If the thread is detached and has exited, then the lifetime of its
handle ends, so this isn't a problem for the new interface (or
pthread_kill).

My question was about a joinable thread which has exited but which has
not been joined yet.  We could return the original TID in this case, and
there wouldn't any possible for races in this case in this interface
because that TID does not change.  It then becomes a matter of what you
do with the TID.  If you only use it for logging, than that is fine.

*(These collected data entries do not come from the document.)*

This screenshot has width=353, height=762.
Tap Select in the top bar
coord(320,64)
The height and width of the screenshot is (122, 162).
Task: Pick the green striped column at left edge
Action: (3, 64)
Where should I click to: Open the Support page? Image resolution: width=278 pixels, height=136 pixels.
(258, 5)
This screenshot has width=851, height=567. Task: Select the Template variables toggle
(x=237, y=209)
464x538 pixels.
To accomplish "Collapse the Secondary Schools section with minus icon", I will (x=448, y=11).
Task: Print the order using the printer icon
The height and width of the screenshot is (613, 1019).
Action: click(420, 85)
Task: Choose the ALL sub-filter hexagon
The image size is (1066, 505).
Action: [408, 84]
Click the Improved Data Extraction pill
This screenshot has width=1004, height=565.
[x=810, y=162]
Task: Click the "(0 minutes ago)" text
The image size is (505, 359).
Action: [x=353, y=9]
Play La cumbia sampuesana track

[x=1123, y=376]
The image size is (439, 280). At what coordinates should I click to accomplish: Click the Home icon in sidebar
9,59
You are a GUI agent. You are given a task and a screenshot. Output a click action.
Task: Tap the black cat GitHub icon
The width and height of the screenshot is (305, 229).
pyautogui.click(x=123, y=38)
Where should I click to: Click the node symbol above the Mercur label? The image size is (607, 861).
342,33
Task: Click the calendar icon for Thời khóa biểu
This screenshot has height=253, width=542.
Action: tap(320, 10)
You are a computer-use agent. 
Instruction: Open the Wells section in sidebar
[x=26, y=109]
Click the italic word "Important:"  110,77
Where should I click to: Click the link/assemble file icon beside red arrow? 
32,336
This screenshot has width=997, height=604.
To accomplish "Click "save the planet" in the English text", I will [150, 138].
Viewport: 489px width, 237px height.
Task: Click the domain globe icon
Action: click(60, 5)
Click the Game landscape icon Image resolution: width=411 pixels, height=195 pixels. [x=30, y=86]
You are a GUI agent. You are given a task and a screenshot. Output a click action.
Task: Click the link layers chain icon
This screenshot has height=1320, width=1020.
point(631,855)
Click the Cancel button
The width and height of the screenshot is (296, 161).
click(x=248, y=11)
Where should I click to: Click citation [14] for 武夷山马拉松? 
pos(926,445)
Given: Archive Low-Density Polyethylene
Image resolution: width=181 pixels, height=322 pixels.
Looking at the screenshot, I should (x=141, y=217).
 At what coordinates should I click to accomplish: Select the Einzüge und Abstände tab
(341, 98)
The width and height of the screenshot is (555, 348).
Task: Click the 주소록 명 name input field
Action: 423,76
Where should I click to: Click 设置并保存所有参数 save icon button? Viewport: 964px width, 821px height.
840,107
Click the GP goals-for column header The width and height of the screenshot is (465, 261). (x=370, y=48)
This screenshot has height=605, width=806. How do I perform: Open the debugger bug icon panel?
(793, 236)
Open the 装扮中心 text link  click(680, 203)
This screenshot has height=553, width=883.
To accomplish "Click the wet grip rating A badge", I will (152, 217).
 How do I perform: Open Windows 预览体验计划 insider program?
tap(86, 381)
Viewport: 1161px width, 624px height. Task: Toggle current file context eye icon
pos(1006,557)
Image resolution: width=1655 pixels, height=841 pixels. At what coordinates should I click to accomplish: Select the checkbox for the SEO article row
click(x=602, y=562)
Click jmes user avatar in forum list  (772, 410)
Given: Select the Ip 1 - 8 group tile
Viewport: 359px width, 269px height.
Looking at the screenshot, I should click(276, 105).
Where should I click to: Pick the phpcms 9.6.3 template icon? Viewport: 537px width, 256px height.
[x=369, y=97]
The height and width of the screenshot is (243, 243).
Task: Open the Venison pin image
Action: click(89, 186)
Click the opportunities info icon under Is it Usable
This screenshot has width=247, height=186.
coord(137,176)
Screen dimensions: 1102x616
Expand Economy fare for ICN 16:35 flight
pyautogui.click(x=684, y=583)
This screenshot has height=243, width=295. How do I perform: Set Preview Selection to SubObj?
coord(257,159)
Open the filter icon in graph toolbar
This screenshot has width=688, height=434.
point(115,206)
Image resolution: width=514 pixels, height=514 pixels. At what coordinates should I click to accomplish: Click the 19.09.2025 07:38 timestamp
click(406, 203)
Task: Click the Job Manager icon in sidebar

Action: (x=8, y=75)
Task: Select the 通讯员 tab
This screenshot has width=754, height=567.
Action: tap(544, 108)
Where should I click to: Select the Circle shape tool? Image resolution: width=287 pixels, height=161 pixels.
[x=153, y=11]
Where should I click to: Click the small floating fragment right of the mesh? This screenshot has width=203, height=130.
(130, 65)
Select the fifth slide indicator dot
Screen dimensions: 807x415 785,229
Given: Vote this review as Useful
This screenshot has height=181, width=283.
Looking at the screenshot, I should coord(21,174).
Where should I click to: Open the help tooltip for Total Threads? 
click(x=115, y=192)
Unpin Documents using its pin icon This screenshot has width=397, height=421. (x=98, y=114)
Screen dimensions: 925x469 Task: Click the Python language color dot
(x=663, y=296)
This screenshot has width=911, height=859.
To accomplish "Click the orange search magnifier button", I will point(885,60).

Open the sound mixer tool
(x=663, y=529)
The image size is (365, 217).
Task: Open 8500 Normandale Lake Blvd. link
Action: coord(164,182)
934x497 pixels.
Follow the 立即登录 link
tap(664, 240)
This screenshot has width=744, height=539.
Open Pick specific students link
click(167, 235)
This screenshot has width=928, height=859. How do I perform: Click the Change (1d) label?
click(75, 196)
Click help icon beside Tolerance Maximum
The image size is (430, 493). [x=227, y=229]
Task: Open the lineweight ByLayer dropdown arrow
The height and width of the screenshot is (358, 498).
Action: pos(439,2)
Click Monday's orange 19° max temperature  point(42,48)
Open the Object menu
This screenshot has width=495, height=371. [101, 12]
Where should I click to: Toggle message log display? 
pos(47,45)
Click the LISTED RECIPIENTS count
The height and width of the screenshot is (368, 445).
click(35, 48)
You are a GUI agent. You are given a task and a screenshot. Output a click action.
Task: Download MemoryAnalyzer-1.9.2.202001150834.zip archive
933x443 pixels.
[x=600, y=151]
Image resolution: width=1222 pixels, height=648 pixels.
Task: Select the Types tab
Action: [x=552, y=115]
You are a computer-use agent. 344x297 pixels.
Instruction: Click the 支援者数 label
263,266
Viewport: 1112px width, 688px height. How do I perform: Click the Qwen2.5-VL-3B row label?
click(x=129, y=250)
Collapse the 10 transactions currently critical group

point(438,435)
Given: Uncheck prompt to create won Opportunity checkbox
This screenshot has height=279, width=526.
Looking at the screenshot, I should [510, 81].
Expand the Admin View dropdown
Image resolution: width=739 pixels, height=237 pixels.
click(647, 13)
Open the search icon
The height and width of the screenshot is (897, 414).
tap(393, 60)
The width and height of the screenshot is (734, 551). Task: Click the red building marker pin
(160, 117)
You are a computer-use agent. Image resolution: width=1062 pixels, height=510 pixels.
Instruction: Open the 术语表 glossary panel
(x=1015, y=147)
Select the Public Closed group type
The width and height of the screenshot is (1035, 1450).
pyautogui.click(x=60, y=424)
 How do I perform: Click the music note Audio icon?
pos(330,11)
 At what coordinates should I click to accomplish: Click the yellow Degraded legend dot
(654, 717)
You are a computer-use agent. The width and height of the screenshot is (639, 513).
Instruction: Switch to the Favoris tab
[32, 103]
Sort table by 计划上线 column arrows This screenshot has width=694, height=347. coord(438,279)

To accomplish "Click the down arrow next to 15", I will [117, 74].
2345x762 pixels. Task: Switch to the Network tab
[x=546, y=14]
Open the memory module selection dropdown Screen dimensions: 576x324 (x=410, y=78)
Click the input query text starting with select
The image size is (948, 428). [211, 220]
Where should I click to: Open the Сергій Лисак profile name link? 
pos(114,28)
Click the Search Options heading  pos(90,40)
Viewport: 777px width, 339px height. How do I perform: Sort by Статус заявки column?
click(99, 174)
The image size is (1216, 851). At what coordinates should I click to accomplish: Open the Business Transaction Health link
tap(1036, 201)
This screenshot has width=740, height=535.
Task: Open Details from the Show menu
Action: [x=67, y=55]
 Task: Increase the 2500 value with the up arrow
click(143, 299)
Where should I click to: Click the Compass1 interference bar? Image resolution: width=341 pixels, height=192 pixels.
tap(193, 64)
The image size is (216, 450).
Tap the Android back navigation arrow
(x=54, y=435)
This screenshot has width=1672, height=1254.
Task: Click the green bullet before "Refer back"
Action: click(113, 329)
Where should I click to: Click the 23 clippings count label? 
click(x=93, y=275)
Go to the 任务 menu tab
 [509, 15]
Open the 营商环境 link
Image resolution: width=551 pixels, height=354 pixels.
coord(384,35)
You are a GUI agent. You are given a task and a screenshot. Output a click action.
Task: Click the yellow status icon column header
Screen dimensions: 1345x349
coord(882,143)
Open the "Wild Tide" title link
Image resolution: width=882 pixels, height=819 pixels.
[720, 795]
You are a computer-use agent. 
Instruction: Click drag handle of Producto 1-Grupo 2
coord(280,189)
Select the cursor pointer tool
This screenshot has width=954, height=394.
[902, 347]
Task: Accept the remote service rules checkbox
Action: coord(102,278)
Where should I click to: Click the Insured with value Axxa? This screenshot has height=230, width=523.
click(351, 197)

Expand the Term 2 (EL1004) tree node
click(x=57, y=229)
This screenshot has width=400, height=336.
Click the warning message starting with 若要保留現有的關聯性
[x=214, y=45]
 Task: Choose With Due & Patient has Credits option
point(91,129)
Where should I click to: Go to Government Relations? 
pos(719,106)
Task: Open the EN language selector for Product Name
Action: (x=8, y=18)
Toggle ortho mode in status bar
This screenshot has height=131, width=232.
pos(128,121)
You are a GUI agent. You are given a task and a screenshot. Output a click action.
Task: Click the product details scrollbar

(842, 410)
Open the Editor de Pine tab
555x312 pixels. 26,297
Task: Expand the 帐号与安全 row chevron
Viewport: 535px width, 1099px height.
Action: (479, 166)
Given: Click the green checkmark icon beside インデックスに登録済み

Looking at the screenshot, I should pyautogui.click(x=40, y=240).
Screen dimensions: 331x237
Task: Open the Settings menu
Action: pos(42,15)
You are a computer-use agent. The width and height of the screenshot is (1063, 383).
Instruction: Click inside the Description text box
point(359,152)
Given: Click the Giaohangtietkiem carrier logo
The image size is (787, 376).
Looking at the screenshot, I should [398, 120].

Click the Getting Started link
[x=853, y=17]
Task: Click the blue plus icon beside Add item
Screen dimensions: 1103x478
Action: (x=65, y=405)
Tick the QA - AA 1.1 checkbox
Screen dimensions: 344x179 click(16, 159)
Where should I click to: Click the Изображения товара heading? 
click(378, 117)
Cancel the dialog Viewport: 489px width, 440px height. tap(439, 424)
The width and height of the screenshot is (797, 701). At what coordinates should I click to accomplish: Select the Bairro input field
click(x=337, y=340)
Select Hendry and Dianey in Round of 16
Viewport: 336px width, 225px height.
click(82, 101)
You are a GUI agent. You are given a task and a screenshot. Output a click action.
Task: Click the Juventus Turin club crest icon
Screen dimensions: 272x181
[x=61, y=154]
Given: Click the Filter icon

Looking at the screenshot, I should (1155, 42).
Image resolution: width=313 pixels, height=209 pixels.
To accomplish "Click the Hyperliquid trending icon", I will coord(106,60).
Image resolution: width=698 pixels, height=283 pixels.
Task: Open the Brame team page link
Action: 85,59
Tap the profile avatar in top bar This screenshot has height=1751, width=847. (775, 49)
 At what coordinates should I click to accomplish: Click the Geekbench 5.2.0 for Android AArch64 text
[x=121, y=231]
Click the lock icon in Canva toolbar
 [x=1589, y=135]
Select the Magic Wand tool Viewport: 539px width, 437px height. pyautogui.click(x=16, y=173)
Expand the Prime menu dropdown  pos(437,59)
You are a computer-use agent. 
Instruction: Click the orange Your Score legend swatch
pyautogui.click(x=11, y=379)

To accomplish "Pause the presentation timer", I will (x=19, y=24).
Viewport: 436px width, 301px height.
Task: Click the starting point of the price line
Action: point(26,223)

>>> Also, MacOSX signature is:
>>>
>>>   int pthread_gettid_np (pthread_t thread, uint64_t *thread_id)
>>>
>>> And it returns the current thread identification if THREAD is NULL, returns
>>> ESRCH for invalid handle (the 1. and 2. issue below), and also consults 
>>> the kernel if the identifier can no be obtained.
>> 
>> Macos calls the interface pthread_threadid_np, actually.  It looks as if
>> it returns a truly unique number that isn't reused within the process or
>> system.  A Linux TID wouldn't be like that, so I think we should call
>> the interface something else.
>
> Fair enough, bionic has 
>
>   pid_t pthread_gettid_np(pthread_t t)
>
> So I think we might be an option. It basically returns the underlying
> kernel process identifier, no extra guarantee as done by MacOSX 
> implementation.

Yes, I would prefer that.  Does Bionic return the TID from the
resettable TCB field, or a copy?

Thanks,
Florian